HRESULT hr = device->CheckFeatureSupport(
    D3D12_FEATURE_MATRIX_OPERATION_SUPPORT,
    &opSupport,
    sizeof(opSupport));

if (SUCCEEDED(hr) && opSupport.WaveMatrixMultiply.NumShapes > 0)
{
    // Device supports FP16xFP16->FP32, check if 64x64x64 will work
    std::vector<D3D12_LINEAR_ALGEBRA_MATRIX_MULTIPLY_SHAPE> shapes(opSupport.WaveMatrixMultiply.NumShapes);
    opSupport.WaveMatrixMultiply.Shapes = shapes.data();
    hr = device->CheckFeatureSupport(
        D3D12_FEATURE_MATRIX_OPERATION_SUPPORT,
        &opSupport,
        sizeof(opSupport));
    if (SUCCEEDED(hr))
    {
        for (D3D12_LINEAR_ALGEBRA_MATRIX_MULTIPLY_SHAPE &shape : shapes)
        {
            if ((64 % shape.M) == 0 && (64 % shape.K) == 0 && (64 % shape.N) == 0)
            {
                // The driver can support this shape
                break;
            }
        }
    }
}

// Query vector-matrix multiply support
D3D12_FEATURE_DATA_MATRIX_OPERATION_SUPPORT vecMatSupport = {};
vecMatSupport.OperationType = D3D12_LINEAR_ALGEBRA_OPERATION_TYPE_THREAD_VECTOR_MATRIX_MULTIPLY;
vecMatSupport.ThreadVectorMatrixMultiply.VectorInputType = D3D12_LINEAR_ALGEBRA_DATATYPE_FLOAT16;
vecMatSupport.ThreadVectorMatrixMultiply.MatrixInputType = D3D12_LINEAR_ALGEBRA_DATATYPE_FLOAT16;
vecMatSupport.ThreadVectorMatrixMultiply.BiasInputType = D3D12_LINEAR_ALGEBRA_DATATYPE_NONE;
vecMatSupport.ThreadVectorMatrixMultiply.VectorResultType = D3D12_LINEAR_ALGEBRA_DATATYPE_FLOAT16;

hr = device->CheckFeatureSupport(
    D3D12_FEATURE_MATRIX_OPERATION_SUPPORT,
    &vecMatSupport,
    sizeof(vecMatSupport));

if (SUCCEEDED(hr) && vecMatSupport.ThreadVectorMatrixMultiply.Supported)
{
    // Device supports this vector-matrix operation configuration
}

D3D12_LINEAR_ALGEBRA_TIER

The D3D12_LINEAR_ALGEBRA_TIER enumeration is the primary mechanism for standardizing linear algebra support across D3D12 hardware. By defining discrete tiers with mandatory format and dimension support, this system eliminates the need for developers to query and handle dozens of individual capability bits for different combinations of data types, matrix sizes, and operation scopes. Each tier represents a well-tested, cohesive set of capabilities that hardware vendors commit to supporting in their entirety, ensuring that applications can target a specific tier and rely on all associated features being available.

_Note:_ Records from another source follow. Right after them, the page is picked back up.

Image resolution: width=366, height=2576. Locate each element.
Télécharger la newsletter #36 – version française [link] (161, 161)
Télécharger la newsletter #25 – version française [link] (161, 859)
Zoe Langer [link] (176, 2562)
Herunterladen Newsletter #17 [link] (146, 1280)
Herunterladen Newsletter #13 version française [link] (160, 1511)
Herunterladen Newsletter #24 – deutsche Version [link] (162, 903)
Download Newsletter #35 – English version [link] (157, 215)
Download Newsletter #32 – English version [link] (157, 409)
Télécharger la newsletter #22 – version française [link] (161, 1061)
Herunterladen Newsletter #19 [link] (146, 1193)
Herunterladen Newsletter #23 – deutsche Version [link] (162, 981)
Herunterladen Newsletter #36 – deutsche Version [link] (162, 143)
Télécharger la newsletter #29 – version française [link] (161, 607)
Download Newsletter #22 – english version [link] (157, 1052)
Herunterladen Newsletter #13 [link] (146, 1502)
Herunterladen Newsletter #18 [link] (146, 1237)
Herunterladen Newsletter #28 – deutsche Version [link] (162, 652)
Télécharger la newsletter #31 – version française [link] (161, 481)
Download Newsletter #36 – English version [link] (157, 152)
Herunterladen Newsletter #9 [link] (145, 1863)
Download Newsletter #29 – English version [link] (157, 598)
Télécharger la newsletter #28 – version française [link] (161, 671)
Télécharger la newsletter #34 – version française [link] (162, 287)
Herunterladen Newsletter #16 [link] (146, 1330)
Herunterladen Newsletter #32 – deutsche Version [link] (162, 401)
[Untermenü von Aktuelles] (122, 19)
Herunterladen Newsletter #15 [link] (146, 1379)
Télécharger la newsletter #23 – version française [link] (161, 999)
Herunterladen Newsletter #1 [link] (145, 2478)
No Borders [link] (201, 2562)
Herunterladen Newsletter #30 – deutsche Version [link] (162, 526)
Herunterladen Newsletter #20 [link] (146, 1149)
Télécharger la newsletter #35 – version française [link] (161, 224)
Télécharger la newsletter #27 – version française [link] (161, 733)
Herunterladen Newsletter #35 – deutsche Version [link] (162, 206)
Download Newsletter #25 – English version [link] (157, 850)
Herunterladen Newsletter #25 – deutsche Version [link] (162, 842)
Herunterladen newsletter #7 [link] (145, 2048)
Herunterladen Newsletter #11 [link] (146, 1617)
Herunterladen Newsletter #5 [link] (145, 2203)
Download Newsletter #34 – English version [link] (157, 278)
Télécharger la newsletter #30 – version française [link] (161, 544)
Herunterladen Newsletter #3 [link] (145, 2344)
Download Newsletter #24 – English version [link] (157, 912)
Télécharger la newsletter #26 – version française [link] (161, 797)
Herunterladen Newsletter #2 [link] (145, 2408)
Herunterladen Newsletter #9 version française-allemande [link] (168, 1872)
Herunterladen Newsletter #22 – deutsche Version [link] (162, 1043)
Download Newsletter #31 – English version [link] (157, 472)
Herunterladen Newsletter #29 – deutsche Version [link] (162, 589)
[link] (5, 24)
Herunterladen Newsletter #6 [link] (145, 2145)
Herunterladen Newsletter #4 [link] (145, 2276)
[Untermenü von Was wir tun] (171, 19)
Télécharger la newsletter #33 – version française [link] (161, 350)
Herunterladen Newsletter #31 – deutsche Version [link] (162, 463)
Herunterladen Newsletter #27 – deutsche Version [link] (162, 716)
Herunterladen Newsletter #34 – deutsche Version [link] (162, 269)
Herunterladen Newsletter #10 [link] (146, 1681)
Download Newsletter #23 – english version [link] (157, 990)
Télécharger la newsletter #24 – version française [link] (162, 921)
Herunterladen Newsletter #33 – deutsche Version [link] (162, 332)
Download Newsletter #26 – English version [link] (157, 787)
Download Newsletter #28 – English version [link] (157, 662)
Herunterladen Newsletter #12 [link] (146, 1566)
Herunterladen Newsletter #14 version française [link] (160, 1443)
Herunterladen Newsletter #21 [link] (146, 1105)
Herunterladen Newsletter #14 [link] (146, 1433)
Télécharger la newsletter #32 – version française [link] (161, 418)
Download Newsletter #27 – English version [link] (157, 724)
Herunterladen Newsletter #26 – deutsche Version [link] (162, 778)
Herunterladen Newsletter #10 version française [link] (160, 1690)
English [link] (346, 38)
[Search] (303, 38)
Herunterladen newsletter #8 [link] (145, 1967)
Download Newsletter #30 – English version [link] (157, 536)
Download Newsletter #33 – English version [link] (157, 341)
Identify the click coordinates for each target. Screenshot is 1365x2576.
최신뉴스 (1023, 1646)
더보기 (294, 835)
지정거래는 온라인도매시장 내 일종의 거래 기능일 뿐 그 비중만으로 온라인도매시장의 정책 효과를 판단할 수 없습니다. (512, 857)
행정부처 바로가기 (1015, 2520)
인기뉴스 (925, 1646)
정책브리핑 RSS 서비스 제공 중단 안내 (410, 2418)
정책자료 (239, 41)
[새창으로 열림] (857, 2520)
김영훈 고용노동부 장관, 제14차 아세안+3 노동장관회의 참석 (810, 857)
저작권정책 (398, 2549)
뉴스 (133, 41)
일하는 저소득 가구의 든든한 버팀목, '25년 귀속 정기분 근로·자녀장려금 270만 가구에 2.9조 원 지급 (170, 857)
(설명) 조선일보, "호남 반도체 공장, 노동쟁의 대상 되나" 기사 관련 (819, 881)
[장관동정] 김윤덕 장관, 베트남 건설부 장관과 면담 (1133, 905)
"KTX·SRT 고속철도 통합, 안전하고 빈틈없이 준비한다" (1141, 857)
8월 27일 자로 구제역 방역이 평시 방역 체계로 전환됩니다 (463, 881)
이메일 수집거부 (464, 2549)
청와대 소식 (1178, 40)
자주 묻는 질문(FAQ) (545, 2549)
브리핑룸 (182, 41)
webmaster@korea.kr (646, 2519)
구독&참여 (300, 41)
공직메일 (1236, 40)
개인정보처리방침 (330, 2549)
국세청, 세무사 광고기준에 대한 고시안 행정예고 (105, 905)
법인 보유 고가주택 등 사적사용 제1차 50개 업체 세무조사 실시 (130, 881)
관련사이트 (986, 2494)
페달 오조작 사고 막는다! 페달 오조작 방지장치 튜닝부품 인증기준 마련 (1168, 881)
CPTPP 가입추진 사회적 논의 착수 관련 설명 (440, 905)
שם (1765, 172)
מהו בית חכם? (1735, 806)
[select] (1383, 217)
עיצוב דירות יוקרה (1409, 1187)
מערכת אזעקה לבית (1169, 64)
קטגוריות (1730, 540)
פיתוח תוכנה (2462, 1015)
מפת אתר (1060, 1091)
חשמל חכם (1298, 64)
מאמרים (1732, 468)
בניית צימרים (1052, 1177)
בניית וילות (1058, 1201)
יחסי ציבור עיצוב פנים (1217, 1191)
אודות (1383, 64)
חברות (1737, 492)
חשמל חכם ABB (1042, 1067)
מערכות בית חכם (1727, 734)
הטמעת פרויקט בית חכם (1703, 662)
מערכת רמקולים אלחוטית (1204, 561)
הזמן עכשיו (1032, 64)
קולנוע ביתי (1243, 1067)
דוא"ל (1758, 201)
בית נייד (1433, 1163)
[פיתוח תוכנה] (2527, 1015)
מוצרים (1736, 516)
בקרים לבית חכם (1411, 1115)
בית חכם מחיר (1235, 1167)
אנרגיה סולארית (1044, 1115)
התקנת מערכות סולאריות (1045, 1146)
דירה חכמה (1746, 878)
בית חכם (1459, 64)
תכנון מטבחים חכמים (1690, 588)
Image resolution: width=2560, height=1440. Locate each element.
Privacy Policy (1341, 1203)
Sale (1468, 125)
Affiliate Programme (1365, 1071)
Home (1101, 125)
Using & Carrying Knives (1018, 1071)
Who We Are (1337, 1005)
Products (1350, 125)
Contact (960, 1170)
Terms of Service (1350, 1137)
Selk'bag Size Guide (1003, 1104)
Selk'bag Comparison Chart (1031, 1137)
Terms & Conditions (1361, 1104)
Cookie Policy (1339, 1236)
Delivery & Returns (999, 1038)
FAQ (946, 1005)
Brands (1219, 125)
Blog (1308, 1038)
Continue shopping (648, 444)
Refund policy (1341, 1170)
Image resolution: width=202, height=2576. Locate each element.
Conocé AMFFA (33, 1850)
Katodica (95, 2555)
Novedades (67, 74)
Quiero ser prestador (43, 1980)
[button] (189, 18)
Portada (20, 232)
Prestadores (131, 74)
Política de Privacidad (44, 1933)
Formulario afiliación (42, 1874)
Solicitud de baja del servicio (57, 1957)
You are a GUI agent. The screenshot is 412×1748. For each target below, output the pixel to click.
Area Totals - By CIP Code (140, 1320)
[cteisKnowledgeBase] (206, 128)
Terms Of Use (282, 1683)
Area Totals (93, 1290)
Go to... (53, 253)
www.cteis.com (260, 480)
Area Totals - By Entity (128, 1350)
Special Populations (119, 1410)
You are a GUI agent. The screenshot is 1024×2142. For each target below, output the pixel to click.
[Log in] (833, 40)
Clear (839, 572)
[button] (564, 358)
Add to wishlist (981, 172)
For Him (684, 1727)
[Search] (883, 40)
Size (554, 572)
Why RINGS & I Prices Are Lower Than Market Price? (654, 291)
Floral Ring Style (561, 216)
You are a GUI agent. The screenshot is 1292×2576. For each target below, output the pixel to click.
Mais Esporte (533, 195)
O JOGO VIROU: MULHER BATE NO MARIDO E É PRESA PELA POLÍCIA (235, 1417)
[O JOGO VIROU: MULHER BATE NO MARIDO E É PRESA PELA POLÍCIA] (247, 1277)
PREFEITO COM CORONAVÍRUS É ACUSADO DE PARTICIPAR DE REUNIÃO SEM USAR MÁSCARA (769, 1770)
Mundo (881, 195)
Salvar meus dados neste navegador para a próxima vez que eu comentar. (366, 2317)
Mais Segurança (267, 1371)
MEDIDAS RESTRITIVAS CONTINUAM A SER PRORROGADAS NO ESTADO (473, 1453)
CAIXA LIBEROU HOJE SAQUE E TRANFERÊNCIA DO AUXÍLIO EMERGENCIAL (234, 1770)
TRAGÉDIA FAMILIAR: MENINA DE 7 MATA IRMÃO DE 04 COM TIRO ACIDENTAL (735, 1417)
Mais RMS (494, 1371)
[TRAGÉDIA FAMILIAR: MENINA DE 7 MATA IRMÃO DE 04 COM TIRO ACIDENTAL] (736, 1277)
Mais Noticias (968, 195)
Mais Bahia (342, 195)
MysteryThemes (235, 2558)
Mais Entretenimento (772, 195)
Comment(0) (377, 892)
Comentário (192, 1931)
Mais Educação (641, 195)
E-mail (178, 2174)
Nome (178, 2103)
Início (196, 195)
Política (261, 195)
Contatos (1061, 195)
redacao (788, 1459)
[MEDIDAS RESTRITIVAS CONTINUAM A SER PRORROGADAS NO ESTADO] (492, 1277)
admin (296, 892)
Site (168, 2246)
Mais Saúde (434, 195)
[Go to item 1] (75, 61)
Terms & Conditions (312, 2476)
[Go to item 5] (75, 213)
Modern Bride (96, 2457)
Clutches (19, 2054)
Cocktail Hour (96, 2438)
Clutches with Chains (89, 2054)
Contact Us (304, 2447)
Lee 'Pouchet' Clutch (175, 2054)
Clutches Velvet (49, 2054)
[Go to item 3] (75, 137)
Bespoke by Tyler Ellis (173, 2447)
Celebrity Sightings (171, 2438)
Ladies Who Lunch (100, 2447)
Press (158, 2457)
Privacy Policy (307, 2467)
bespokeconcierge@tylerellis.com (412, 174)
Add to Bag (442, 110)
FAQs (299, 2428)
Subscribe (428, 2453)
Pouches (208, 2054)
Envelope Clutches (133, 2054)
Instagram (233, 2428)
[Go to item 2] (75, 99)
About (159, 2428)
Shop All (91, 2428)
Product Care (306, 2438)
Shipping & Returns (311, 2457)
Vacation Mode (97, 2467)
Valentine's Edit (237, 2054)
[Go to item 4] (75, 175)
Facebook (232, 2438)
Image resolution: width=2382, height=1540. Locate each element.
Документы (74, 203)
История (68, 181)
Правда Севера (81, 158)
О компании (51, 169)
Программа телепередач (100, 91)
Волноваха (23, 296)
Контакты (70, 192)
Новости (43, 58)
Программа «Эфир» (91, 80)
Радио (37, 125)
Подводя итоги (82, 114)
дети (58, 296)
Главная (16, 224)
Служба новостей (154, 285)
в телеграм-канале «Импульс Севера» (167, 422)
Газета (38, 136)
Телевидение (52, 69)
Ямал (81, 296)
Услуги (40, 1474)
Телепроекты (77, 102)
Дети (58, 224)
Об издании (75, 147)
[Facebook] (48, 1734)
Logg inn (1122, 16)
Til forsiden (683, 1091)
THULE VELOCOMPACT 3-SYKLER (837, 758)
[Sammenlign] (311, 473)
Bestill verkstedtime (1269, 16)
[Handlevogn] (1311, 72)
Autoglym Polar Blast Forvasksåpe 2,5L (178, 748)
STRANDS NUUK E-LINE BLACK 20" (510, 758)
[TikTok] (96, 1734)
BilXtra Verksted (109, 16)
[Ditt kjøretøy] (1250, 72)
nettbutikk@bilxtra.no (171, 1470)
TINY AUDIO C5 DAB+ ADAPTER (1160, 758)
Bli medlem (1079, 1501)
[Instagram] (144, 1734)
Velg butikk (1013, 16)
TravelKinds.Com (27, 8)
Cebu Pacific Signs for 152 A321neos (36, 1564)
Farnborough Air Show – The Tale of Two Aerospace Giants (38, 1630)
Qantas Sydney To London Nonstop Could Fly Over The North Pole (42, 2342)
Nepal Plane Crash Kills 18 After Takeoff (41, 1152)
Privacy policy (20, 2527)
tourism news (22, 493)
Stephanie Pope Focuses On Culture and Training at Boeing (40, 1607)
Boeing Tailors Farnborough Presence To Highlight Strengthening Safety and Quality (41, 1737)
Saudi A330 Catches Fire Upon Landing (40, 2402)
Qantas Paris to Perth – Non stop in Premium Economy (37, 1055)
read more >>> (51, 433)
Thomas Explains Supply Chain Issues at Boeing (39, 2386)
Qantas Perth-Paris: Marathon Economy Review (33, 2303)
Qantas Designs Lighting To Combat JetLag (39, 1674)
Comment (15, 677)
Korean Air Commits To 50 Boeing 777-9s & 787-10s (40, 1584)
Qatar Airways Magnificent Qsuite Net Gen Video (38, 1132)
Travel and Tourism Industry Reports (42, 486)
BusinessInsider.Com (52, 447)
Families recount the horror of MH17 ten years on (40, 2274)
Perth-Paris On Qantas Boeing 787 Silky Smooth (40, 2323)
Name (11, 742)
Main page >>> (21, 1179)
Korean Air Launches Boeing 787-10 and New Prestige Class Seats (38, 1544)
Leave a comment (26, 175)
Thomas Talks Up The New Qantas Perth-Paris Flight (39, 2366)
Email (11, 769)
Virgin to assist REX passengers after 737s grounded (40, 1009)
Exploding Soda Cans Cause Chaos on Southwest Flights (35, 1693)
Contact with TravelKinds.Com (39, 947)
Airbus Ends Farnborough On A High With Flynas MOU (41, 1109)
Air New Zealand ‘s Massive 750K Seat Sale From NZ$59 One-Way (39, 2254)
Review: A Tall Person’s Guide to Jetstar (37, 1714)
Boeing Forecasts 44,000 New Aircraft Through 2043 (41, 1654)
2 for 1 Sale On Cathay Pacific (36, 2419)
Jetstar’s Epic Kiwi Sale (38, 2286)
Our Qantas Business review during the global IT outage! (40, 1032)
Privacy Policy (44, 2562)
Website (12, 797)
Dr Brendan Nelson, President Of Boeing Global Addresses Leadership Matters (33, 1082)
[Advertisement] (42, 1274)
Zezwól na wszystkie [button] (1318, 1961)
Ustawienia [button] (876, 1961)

typedef enum D3D12_LINEAR_ALGEBRA_TIER
{
    D3D12_LINEAR_ALGEBRA_TIER_NOT_SUPPORTED = 0,
    D3D12_LINEAR_ALGEBRA_TIER_1 = 1,
} D3D12_LINEAR_ALGEBRA_TIER;

Members:

D3D12_LINEAR_ALGEBRA_TIER_NOT_SUPPORTED - The device does not support linear algebra operations.
D3D12_LINEAR_ALGEBRA_TIER_1 - The device supports Tier 1 linear algebra operations. See the Tier 1 Support section.

Usage:

Applications can query for linear algebra support using the feature check:

D3D12_FEATURE_DATA_LINEAR_ALGEBRA_SUPPORT linearAlgebraSupport = {};
HRESULT hr = device->CheckFeatureSupport(
    D3D12_FEATURE_LINEAR_ALGEBRA_SUPPORT,
    &linearAlgebraSupport,
    sizeof(linearAlgebraSupport));

if (SUCCEEDED(hr) && linearAlgebraSupport.LinearAlgebraTier >= D3D12_LINEAR_ALGEBRA_TIER_1)
{
    // Device supports Tier 1 linear algebra operations
}

Tier 1 Support:

As mentioned in the introduction, the primary capability being queried here is data types and tile shapes. Tier 1 devices must support:

Matrix-Matrix Operations:

A	B	Acc.	Native
UInt8	UInt8	SInt32	Required
SInt8	SInt8	SInt32	Required
Fp16	Fp16	Fp16	Optional

Column Definitions:

A and B: The data format for input matrices A and B. Some devices may support having different signedness for A and B matrices, but it is not required, only exactly matching A and B matrix types are required.
Acc.: The accumulator format used for intermediate and final results. Higher precision accumulators prevent overflow and maintain accuracy during computation.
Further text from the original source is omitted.